When using ROS2 in combination with FIFO/realtime scheduling, as defined by the POSIX standard (see sched(7) - Linux manual page), the std::mutex and std::recursive_mutex instances used internally by ROS2 might cause a deadlock due to a priority inversion (see Priority inversion & its solutions – Tech Access Info). This situation is inacceptable for applications with high demands on reliability and determinism. The most prominent case of a priority inversion occured in the Pathfinder spacecraft on Mars (see What really happened to the software on the Mars Pathfinder spacecraft? | Rapita Systems ).
Ideally, ROS2 would not use mutex lock calls, i.e. avoiding them by design through clever use of atomics, lockfree queues or by restricting mutex usage to try_lock calls, but that would presumably require a substantial redesign effort. Fortunately, the situation can be mitigated by using the priority inheritance capability for mutexes. This change would still not create an ideal situation for realtime applications since in general it’s not possible to predict how long a mutex lock call will block a thread, but priority inheritance will be good enough for many situations and at least prevent deadlocks.

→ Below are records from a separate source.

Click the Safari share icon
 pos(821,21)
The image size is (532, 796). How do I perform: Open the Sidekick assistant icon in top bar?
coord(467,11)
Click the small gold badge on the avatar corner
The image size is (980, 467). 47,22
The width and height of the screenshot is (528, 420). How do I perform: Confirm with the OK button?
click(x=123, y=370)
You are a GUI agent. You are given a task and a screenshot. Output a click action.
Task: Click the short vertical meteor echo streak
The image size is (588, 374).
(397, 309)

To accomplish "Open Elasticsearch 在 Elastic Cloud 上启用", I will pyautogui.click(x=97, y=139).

Unfortunately, std::mutex and std::recursive_mutex do not support priority inheritance, but it’s possible to derive from these classes and recreate the internal mutex inside the respective constructor with the PTHREAD_PRIO_INHERIT flag. To demonstrate this I created a pull request which contains two new mutex classes that use priority inheritance: Avoid priority inversions when using FIFO scheduling by WideAwakeTN · Pull Request #174 · ros2/rcpputils · GitHub (see rcpputils::PIMutex and rcpputils::RecursivePIMutex)
As demonstrated for rclcpp in Avoid priority inversions in rclcpp by WideAwakeTN · Pull Request #2078 · ros2/rclcpp · GitHub it’s easy and straightforward to replace std::mutex and std::recursive_mutex with the respective new mutex class. In case the proposed concept is accepted it would be easy to make the same substitution in other ROS2 C++ components which are expected to be realtime capable.

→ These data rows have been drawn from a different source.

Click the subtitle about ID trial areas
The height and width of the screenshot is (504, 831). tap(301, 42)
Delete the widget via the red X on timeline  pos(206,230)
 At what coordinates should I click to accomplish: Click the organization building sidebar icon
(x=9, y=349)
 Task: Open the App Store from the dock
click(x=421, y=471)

- Not every OS supports POSIX or priority inheritance. Moreover, priority inheritance is only really important for systems with realtime/FIFO scheduling in order to avoid deadlocks, fair scheduling will not cause total deadlocks. For systems which do not support POSIX or priority inheritance the new mutex classes will just be an alias for their respective C++ std counterpart.
- Deriving from std::mutex and std::recursive_mutex has the advantage that the source code that gets executed for lock, try_lock and unlock calls remains unchanged. This results in maximum compatibility. Thus the runtime behaviour of existing ROS2 applications should remain largely unaffected by the proposed changes, but the deadlock risk gets avoided.
- Should the C++ standard offer mutex priority inheritance one day it would be easy to get back to the C++ standard by simply modifying rcpputils::PIMutex and rcpputils::RecursivePIMutex. The source code of all other ROS2 components would remain unchanged.
- Using std::mutex, std::recursive_mutex, rcpputils::PIMutex and rcpputils::RecursivePIMutex inside the same application is possible and each of them will behave as expected/specified.
- Using PTHREAD_PRIO_INHERIT seems to make more sense than using PTHREAD_PRIO_PROTECT (see c - What is the difference between PTHREAD_PRIO_INHERIT and PTHREAD_PRIO_PROTECT? - Stack Overflow).
- Why does std C++ not offer priority inheritance? I guess the C++ committee omitted priority inheritance since not all systems support that feature and they didn’t want platform specific features. I don’t know if there are any plans to change that situation.
- Be aware that mutexes which were created by 3rd party code/libraries, including the OS itself, will likely not have priority inheritance enabled. If you need reliable realtime in your application you should simply not run code which has unknown or unpredictable runtime behaviour. In particular, calls to the OS heap or to a logger could bump into a mutex without priority inheritance.
- The changes proposed here to me are a small but sensible step towards improving the realtime behavior of ROS2 to reach industrial grade reliability, determinism and performance without larger code base changes.
- Should std::PIMutex and std::RecursivePIMutex be named differently?
Side discussion: thread configuration
I wrote a unit test which provokes a thread priority inversion (see rcpputils/test_mutex.cpp at d455916c60c0d018c3a4d664c51fa1252d0300fa · ros2/rcpputils · GitHub ). With the new mutex classes the potential deadlock is successfully avoided. But in order to implement that testcase I need realtime priorities/FIFO scheduling. I impemented that functionality in rcutils, see Added realtime thread configuration support by WideAwakeTN · Pull Request #406 · ros2/rcutils · GitHub , but there are at least two major ways to add thread configuration functionality to ROS2:
- 1: Put the basic thread configuration functionality into rcl or rcutils. This will be OS dependent code.
- 2: Add a thread creation factory interface to rcpputils or rclcpp which can be passed to ROS2 entities, like the executors.
I am not sure yet which approach is better. Solution 2 would keep OS specific code out of the ROS2 code base. In any case it should be possible to configure the thread priority, cpu core affinity and scheduling type. Thoughts, suggestions, opinions? Is there already a discussion on that matter somewhere? Until a consensus has been reached on the thread configuration question I could revoke my rcutils draft pull request 406 and confine my thread configuration code to the source code of my unit test.